Your Platform Provides Vital Support

May 4, 2017

Indie fiction authors sometimes say this platform-building stuff doesn’t work. But the truth is, after your network of family and friends has been tapped out, if you aren’t continuously putting your book in front of new readers, nobody is going to see it.

A writer’s life isn’t a cakewalk at the best of times. But no platform-building means no significant web presence, no engaged audience of fans (or at least no direct access to them) and wasted opportunities for book marketing, promotion and visibility.

Okay, you say you’ve tinkered with a blog, only to have it succumb to a quiet, anonymous death. You’ve dipped your toe into the social media whirlpool and found yourself repeatedly dragged under.

Branding, guest posting, speaking engagements, blogging, media kits, email marketing, blog tours, networking, interviews, conferences, webinars … you’ve tried everything.

Or maybe you haven’t tried at all.

The web is full of stories of the fruitless efforts of writer wannabes who’ve already attempted the “platform thing” … and failed miserably.

If so many others have tried and failed, the concept clearly doesn’t hold water, right?

Why bother?

Still, if you decide building your writer platform is a colossal waste of time, what’s your Plan B? How will you connect with your target readers, promote your work and build your influence as an author?

Inaction Leads Nowhere
Avoidance may be a good strategy for some threats, but not this one.
The opportunity for interconnectivity that social media provides will only increase over time.

Don’t fear innovation and change, embrace it.

Choose growth and strive for continual learning and self-improvement. Be a problem-solver. Stop avoiding challenges and, instead, accept risk as part of the game.

Remember your skills and abilities aren’t fixed. They can be honed and improved. Being a writer doesn’t preclude you from being a savvy business owner, or a clever marketing strategist.

Successful writers are constantly seeking, asking questions, and applying what they’ve learned.

So, beat inertia by taking the first step.

Mindset Changes Everything
As writers, I think we can be especially creative with the mental barriers and invisible scripts we allow to run on a loop in our brains.

But in order to move forward, it’s vital you throw out any negativity. If you want people to recognize the quality of your work, your talent and your voice, take responsibility for your own actions. If something doesn’t work out the way you hoped or anticipated, learn from the situation and move on.

Prioritize What’s Important
Use your time wisely. Focus on tasks that can really move your career forward and be prepared to make some sacrifices to attain your goals. If you find yourself unfocused or procrastinating without taking the next step, stop. Most of the time, “busy” doesn’t equal productive.

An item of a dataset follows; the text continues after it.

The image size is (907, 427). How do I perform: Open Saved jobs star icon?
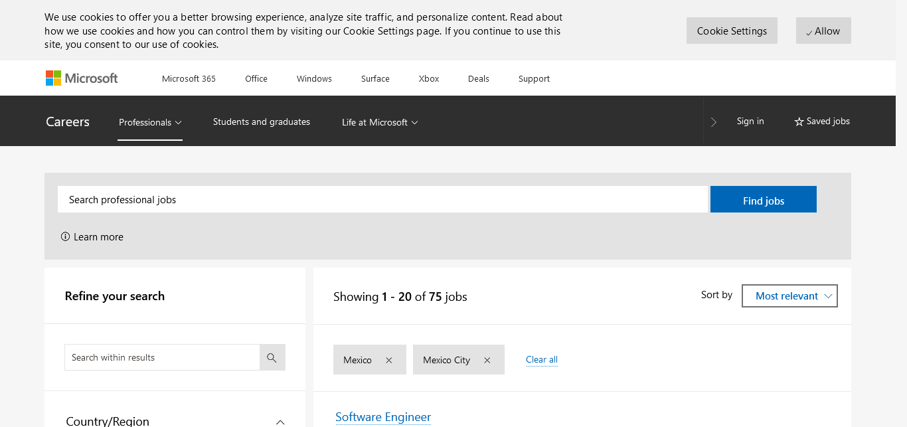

Write down your goals and develop a simple strategy to get from one point to another. Recognize mistakes so you don’t repeat them, and look for what you can improve.

Building a writer platform takes time and hard work, so don’t expect instant gratification. Learn to control your time, rather than allowing others to control it for you.

Knowing the ‘Why’ and ‘Who’ Makes it Easier
What’s your purpose? What excites you? What exactly is it that you’re striving for and why have you chosen this particular path?

Knowing your “why” and being able to communicate it effectively to the “right” people (i.e., your ideal readers) makes marketing your work infinitely easier.

How do you find this elusive group of people?

You look for them.

Everywhere.

Don’t expect them to find you. Follow the breadcrumbs they leave as they seek to satisfy their interests. They’ll leave clues in the form of comments on blogs within your genre or niche. They’ll pose questions and state opinions on forums and Facebook groups. They’ll follow similar people on Twitter, and likely be influenced by the same sources and speakers.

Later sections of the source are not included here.